## THE PROBLEM
Copy out the entire listing below, line for line, without changing anything.
Start of RECORDS PROVIDED
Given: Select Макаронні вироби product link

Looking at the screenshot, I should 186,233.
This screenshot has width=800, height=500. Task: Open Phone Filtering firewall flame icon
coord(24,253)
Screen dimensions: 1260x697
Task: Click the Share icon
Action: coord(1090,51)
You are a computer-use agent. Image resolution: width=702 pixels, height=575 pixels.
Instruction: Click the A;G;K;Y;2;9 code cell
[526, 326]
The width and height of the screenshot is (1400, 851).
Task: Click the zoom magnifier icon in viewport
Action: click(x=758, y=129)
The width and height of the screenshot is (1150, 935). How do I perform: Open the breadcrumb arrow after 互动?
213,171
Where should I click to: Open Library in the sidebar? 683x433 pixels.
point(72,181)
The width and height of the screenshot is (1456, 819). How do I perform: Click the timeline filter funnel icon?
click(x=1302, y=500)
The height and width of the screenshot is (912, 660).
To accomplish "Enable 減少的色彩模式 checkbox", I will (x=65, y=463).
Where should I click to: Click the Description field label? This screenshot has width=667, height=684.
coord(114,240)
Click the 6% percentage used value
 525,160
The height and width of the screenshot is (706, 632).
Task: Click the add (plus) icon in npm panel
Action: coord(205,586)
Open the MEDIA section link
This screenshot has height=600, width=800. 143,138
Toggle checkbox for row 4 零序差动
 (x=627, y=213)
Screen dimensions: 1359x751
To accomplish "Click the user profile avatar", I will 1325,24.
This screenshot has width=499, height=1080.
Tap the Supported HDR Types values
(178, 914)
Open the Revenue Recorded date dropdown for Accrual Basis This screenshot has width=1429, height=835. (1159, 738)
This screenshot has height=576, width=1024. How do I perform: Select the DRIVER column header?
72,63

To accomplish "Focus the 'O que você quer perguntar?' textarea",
End of RECORDS PROVIDED
## THE REPLY
Given: Select Макаронні вироби product link

Looking at the screenshot, I should 186,233.
This screenshot has width=800, height=500. Task: Open Phone Filtering firewall flame icon
coord(24,253)
Screen dimensions: 1260x697
Task: Click the Share icon
Action: coord(1090,51)
You are a computer-use agent. Image resolution: width=702 pixels, height=575 pixels.
Instruction: Click the A;G;K;Y;2;9 code cell
[526, 326]
The width and height of the screenshot is (1400, 851).
Task: Click the zoom magnifier icon in viewport
Action: click(x=758, y=129)
The width and height of the screenshot is (1150, 935). How do I perform: Open the breadcrumb arrow after 互动?
213,171
Where should I click to: Open Library in the sidebar? 683x433 pixels.
point(72,181)
The width and height of the screenshot is (1456, 819). How do I perform: Click the timeline filter funnel icon?
click(x=1302, y=500)
The height and width of the screenshot is (912, 660).
To accomplish "Enable 減少的色彩模式 checkbox", I will (x=65, y=463).
Where should I click to: Click the Description field label? This screenshot has width=667, height=684.
coord(114,240)
Click the 6% percentage used value
 525,160
The height and width of the screenshot is (706, 632).
Task: Click the add (plus) icon in npm panel
Action: coord(205,586)
Open the MEDIA section link
This screenshot has height=600, width=800. 143,138
Toggle checkbox for row 4 零序差动
 (x=627, y=213)
Screen dimensions: 1359x751
To accomplish "Click the user profile avatar", I will 1325,24.
This screenshot has width=499, height=1080.
Tap the Supported HDR Types values
(178, 914)
Open the Revenue Recorded date dropdown for Accrual Basis This screenshot has width=1429, height=835. (1159, 738)
This screenshot has height=576, width=1024. How do I perform: Select the DRIVER column header?
72,63

To accomplish "Focus the 'O que você quer perguntar?' textarea",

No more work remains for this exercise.